Your assignment -
Of the material below, the lines to be retyped are those from the line containing "Task: Enable the 'Еще в пути' checkbox" through the line containing "Task: Select the B Pitt contact name field", inclusive; reproduce them exactly.

......

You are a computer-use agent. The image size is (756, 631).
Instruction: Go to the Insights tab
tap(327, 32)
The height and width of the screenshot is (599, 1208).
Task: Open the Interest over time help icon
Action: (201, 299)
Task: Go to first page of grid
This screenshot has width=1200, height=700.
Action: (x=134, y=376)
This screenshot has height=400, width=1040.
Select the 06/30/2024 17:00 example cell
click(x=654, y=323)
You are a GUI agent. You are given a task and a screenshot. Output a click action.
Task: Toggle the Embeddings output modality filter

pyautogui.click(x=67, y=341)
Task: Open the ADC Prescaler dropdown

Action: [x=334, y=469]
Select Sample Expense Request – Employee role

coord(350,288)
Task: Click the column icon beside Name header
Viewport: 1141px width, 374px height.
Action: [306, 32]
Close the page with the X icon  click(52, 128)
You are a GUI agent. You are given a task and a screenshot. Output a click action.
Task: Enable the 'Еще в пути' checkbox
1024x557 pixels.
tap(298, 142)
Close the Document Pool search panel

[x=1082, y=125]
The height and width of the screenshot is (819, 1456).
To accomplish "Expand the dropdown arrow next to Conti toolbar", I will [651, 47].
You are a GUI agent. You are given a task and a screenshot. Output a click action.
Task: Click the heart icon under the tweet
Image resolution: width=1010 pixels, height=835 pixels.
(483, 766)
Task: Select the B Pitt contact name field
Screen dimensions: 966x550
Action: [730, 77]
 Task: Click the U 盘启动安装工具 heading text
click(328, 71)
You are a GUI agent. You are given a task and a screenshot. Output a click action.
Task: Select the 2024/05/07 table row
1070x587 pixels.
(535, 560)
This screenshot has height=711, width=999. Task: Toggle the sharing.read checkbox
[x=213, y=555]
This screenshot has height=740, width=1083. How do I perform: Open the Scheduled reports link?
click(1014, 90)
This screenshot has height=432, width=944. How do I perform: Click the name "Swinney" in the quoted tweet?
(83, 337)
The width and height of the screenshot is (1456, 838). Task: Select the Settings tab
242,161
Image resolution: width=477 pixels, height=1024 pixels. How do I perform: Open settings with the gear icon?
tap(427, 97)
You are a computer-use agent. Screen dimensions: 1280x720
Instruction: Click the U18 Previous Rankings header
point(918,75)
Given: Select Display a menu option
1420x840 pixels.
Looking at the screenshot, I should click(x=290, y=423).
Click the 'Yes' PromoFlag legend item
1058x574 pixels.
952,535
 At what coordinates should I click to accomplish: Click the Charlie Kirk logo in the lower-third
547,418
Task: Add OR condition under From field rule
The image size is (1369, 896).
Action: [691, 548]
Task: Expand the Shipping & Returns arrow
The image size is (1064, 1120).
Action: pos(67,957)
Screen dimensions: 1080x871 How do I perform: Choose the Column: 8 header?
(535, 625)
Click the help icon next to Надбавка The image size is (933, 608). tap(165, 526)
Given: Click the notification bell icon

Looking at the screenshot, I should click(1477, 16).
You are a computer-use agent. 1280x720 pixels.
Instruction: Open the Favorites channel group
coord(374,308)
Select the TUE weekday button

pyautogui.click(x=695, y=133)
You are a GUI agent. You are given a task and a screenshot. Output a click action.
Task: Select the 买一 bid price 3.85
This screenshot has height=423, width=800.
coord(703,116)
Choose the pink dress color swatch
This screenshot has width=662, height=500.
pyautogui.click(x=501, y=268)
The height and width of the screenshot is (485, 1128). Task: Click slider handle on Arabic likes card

......

Output for this task -
Task: Enable the 'Еще в пути' checkbox
1024x557 pixels.
tap(298, 142)
Close the Document Pool search panel

[x=1082, y=125]
The height and width of the screenshot is (819, 1456).
To accomplish "Expand the dropdown arrow next to Conti toolbar", I will [651, 47].
You are a GUI agent. You are given a task and a screenshot. Output a click action.
Task: Click the heart icon under the tweet
Image resolution: width=1010 pixels, height=835 pixels.
(483, 766)
Task: Select the B Pitt contact name field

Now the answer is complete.